A theorem from algebra says that if \(P_{1}\) and \(P_{2}\) are polynomials with
no common factors then there are polynomials \(Q_{1}\) and \(Q_{2}\) such that
$$
Q_{1} P_{1}+Q_{2} P_{2}=1
$$
This implies that
$$
Q_{1}(D) P_{1}(D) y+Q_{2}(D) P_{2}(D) y=y
$$
for every function \(y\) with enough derivatives for the left side to be
defined.
(a) Use this to show that if \(P_{1}\) and \(P_{2}\) have no common factors and
$$
P_{1}(D) y=P_{2}(D) y=0
$$
then \(y=0\)
(b) Suppose \(P_{1}\) and \(P_{2}\) are polynomials with no common factors. Let
\(u_{1}, \ldots, u_{r}\) be linearly independent solutions of \(P_{1}(D) y=0\) and
let \(v_{1}, \ldots, v_{s}\) be linearly independent solutions of \(P_{2}(D) y=0
.\) Use (a) to show that \(\left\\{u_{1}, \ldots, u_{r}, v_{1}, \ldots,
v_{s}\right\\}\) is a linearly independent set.

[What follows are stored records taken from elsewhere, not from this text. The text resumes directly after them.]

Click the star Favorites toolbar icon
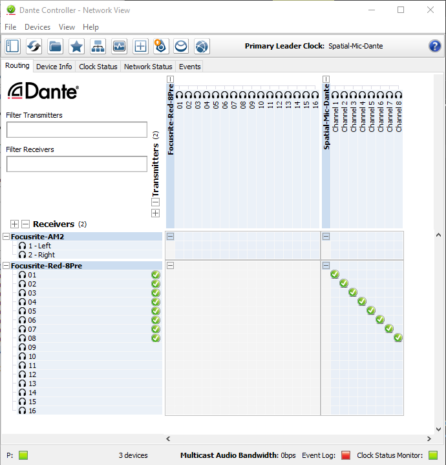This screenshot has width=446, height=465. pyautogui.click(x=76, y=46)
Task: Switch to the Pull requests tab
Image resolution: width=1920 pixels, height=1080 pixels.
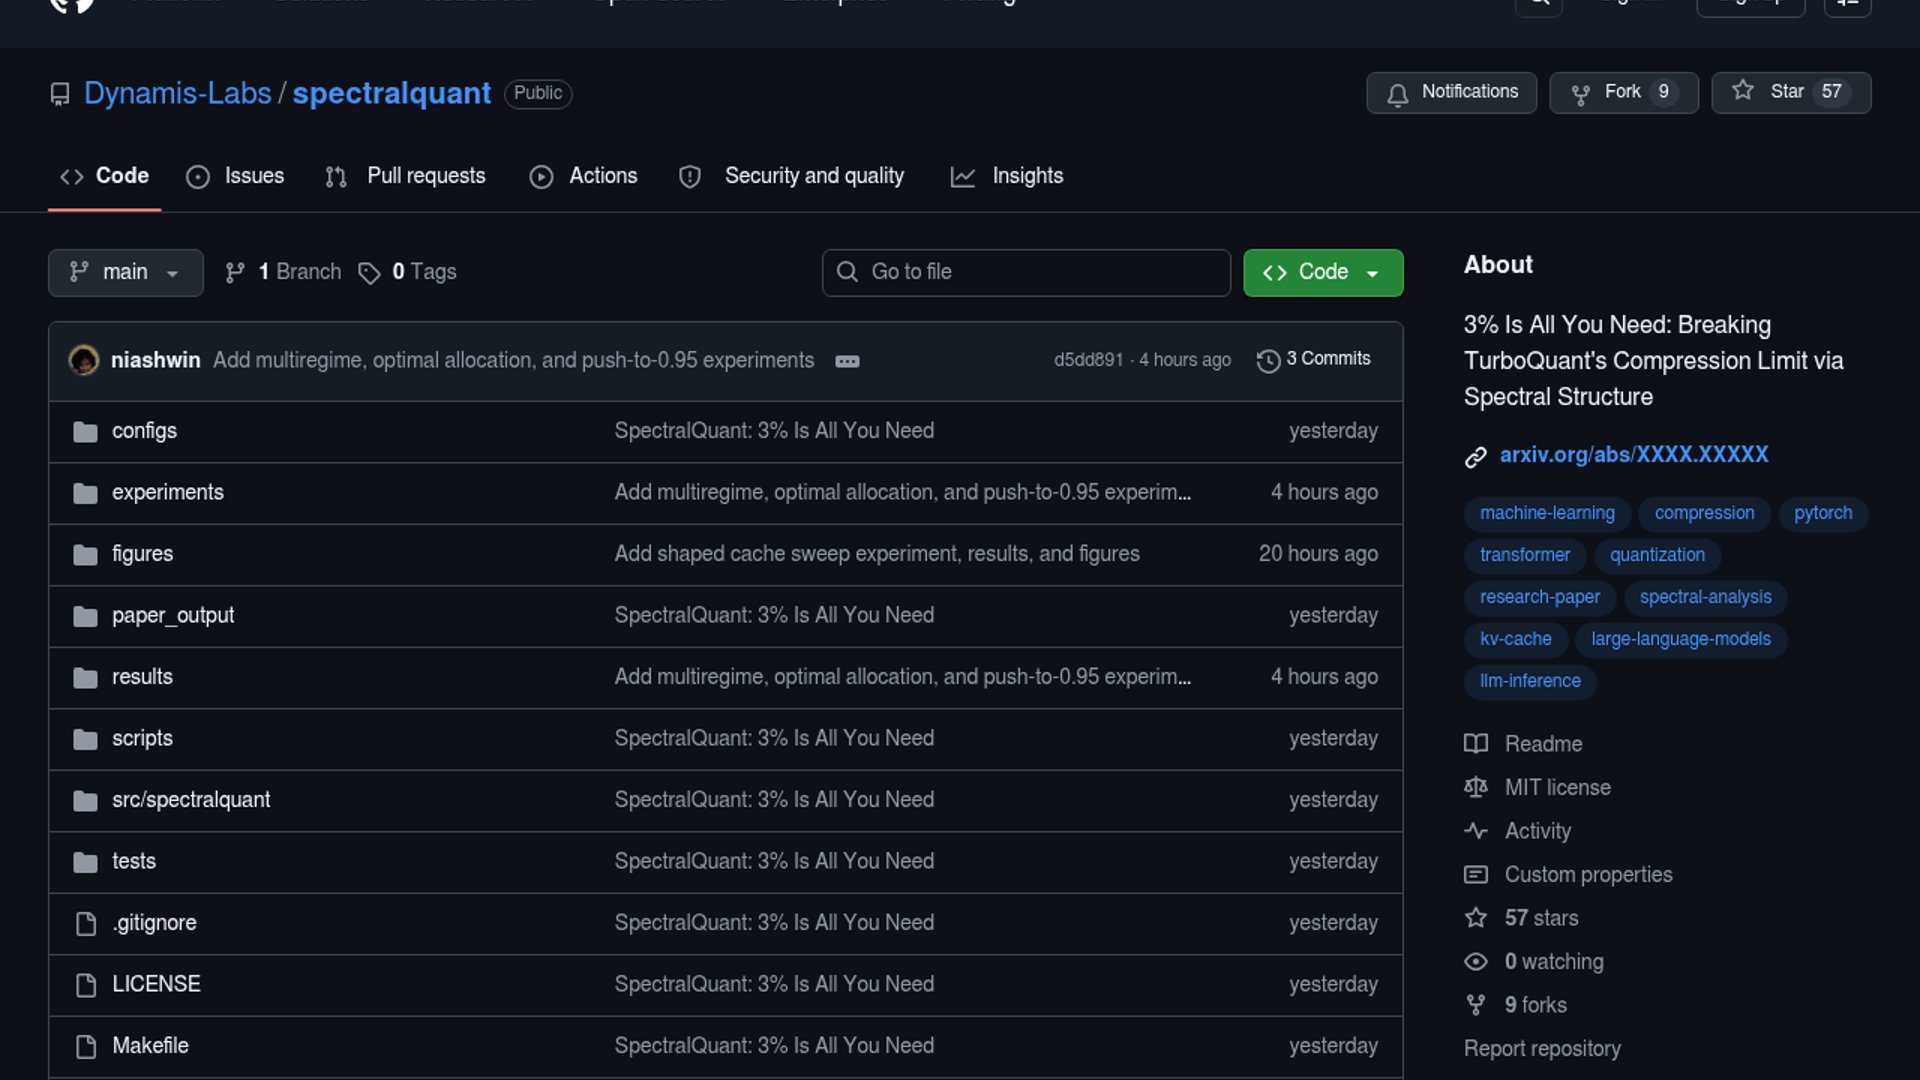Action: click(x=425, y=176)
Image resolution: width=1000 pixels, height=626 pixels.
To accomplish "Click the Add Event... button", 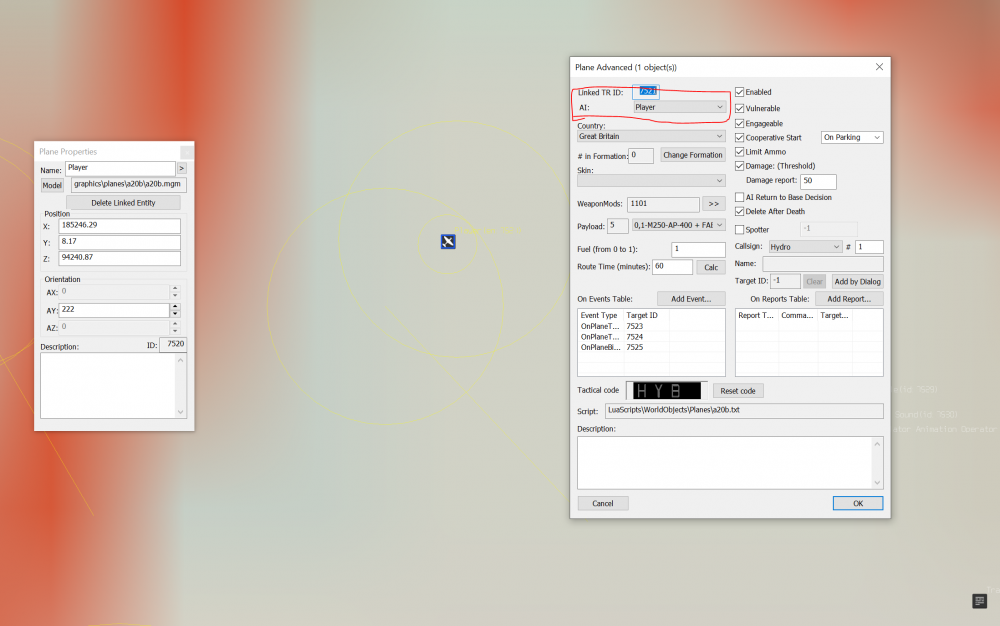I will click(x=691, y=299).
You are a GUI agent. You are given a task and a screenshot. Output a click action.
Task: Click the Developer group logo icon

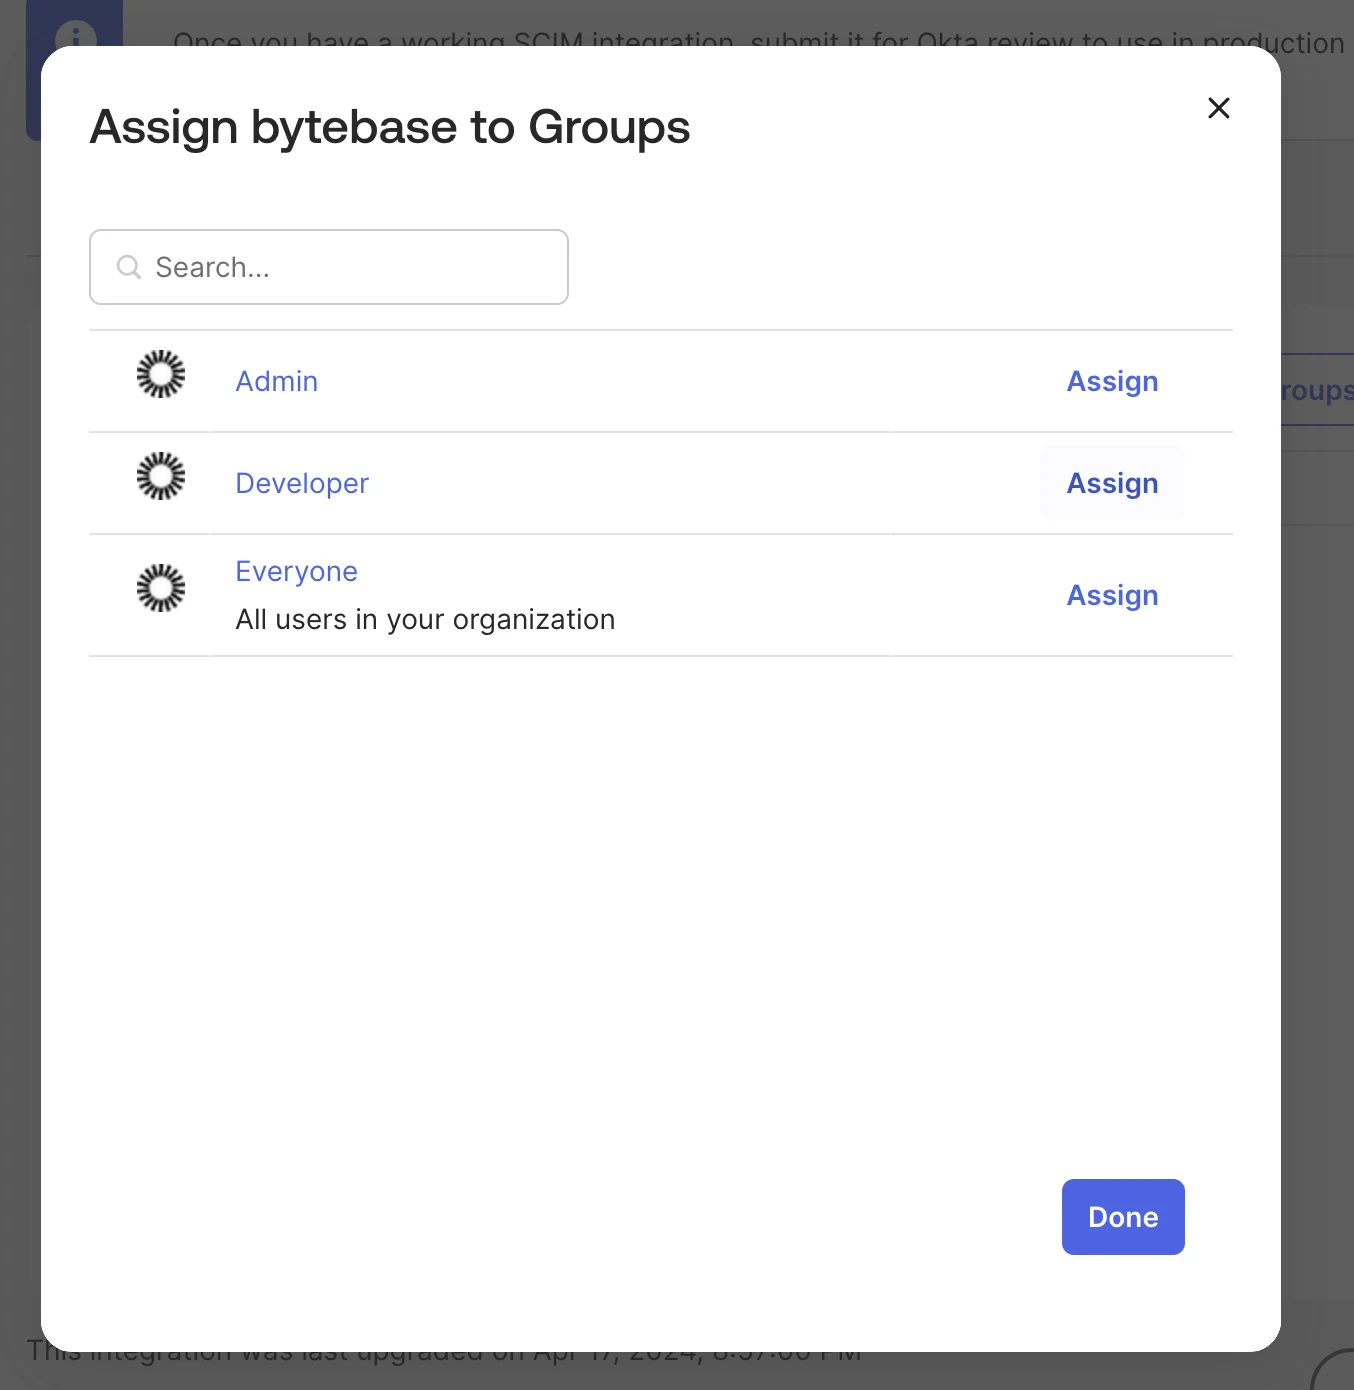(x=161, y=477)
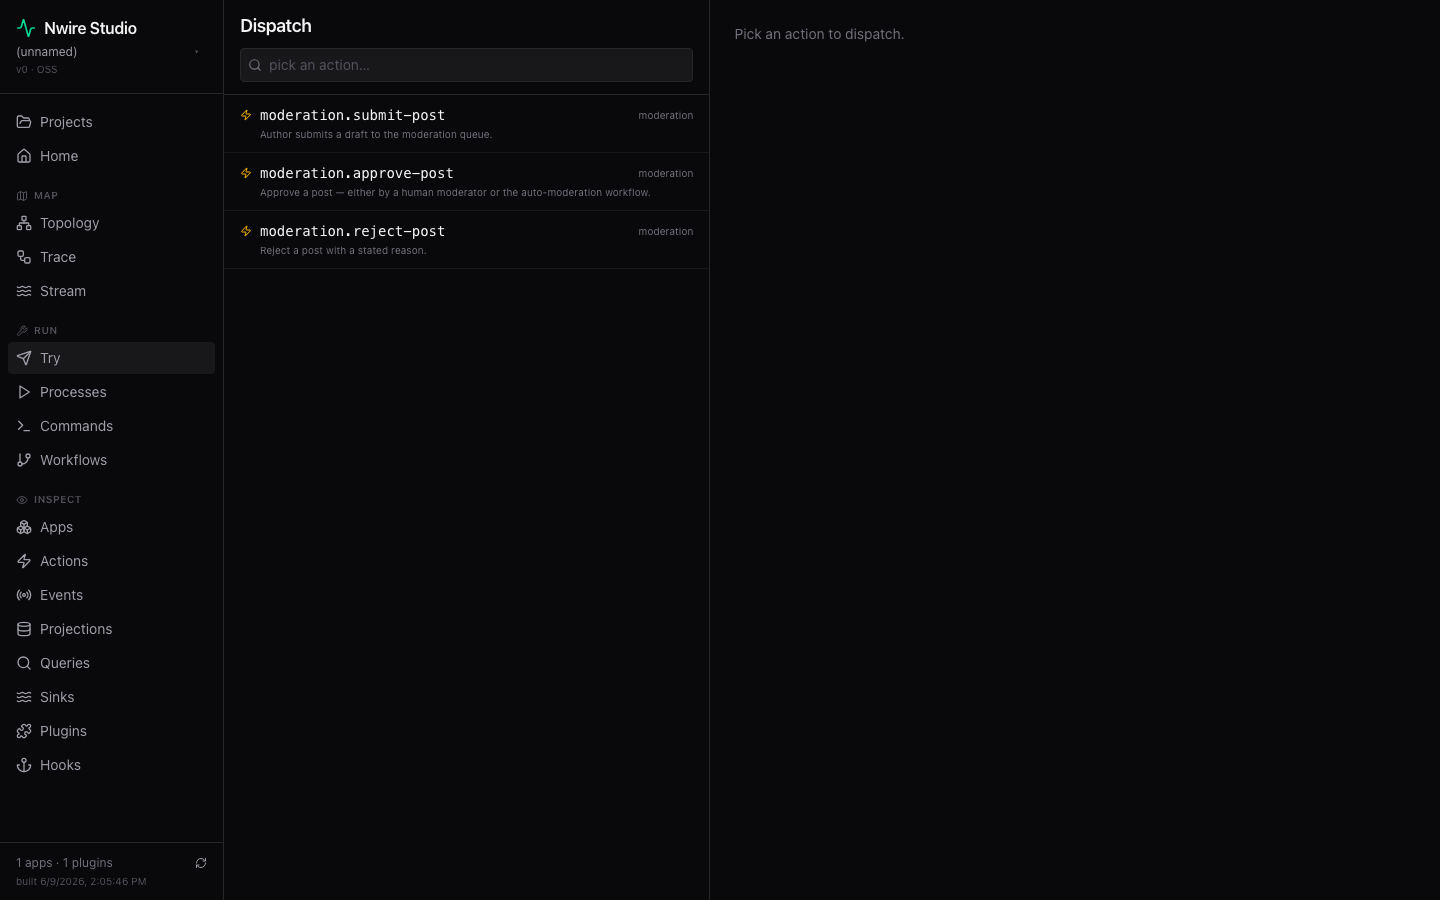This screenshot has width=1440, height=900.
Task: Select moderation.approve-post action
Action: coord(466,182)
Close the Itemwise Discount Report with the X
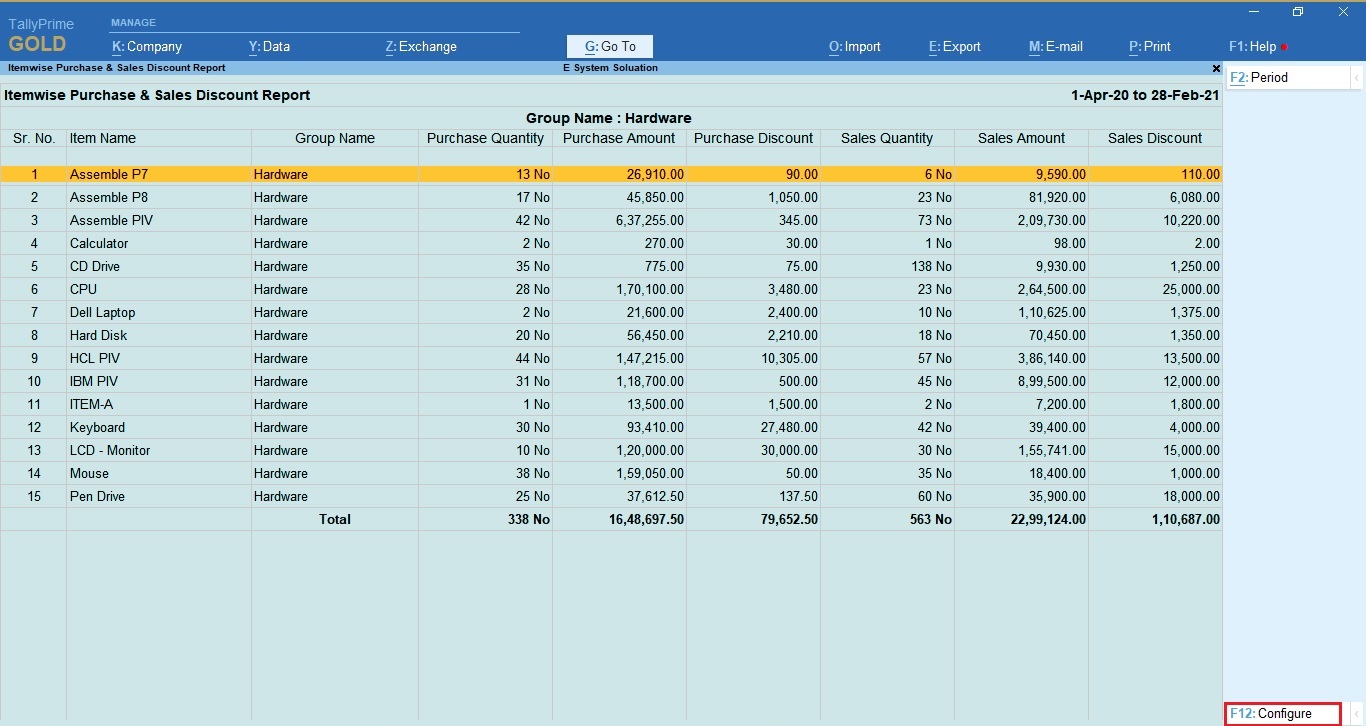The image size is (1366, 726). click(x=1216, y=68)
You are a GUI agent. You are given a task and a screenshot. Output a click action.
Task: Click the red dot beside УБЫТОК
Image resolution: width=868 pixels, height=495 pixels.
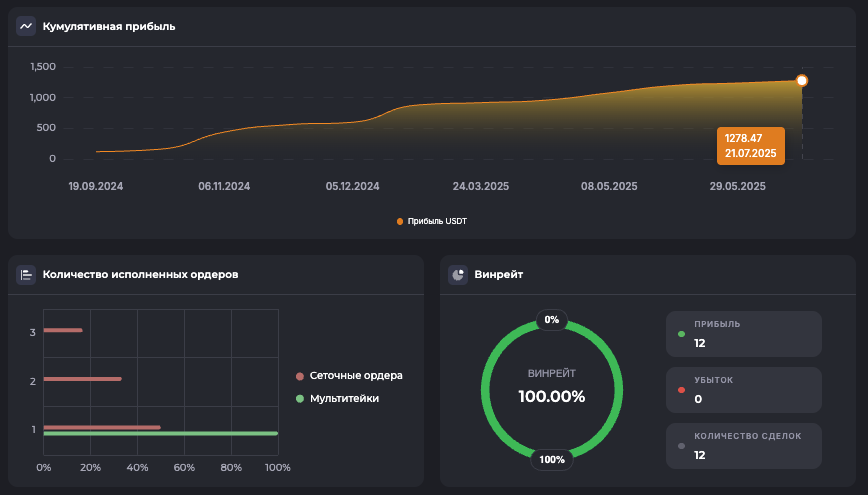[x=681, y=390]
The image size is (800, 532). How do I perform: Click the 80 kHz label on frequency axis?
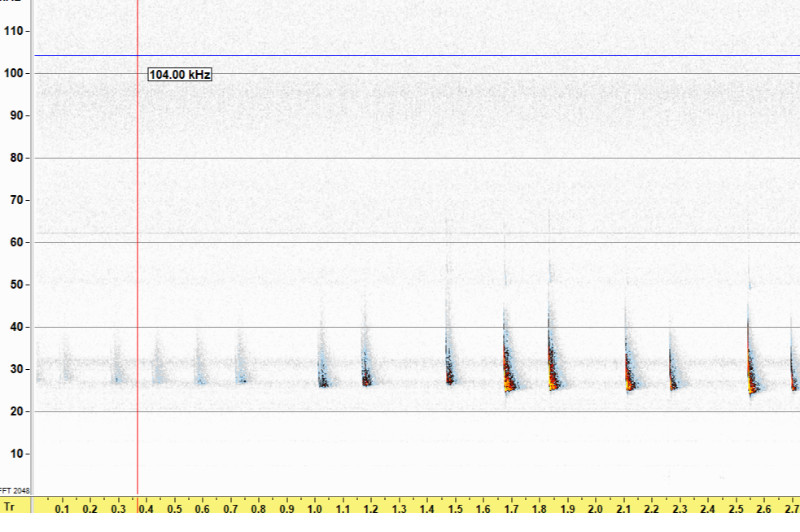16,158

(c) Suppose the characteristic polynomial of the constant coefficient equation
$$
a_{0} y^{(n)}+a_{1} y^{(n-1)}+\cdots+a_{n} y=0
$$
has the factorization
$$
p(r)=a_{0} p_{1}(r) p_{2}(r) \cdots p_{k}(r)
$$
where each \(p_{j}\) is of the form
$$
p_{j}(r)=\left(r-r_{j}\right)^{n_{j}} \text { or }
p_{j}(r)=\left[\left(r-\lambda_{j}\right)^{2}+w_{j}^{2}\right]^{m_{j}}
\quad\left(\omega_{j}>0\right)
$$
and no two of the polynomials \(p_{1}, p_{2}, \ldots, p_{k}\) have a common
factor. Show that we can find a fundamental set of solutions \(\left\\{y_{1},
y_{2}, \ldots, y_{n}\right\\}\) of ( \(\mathrm{A}\) ) by finding a fundamental
set of solutions of each of the equations
$$
p_{j}(D) y=0, \quad 1 \leq j \leq k
$$
and taking \(\left\\{y_{1}, y_{2}, \ldots, y_{n}\right\\}\) to be the set of all
functions in these separate fundamental sets.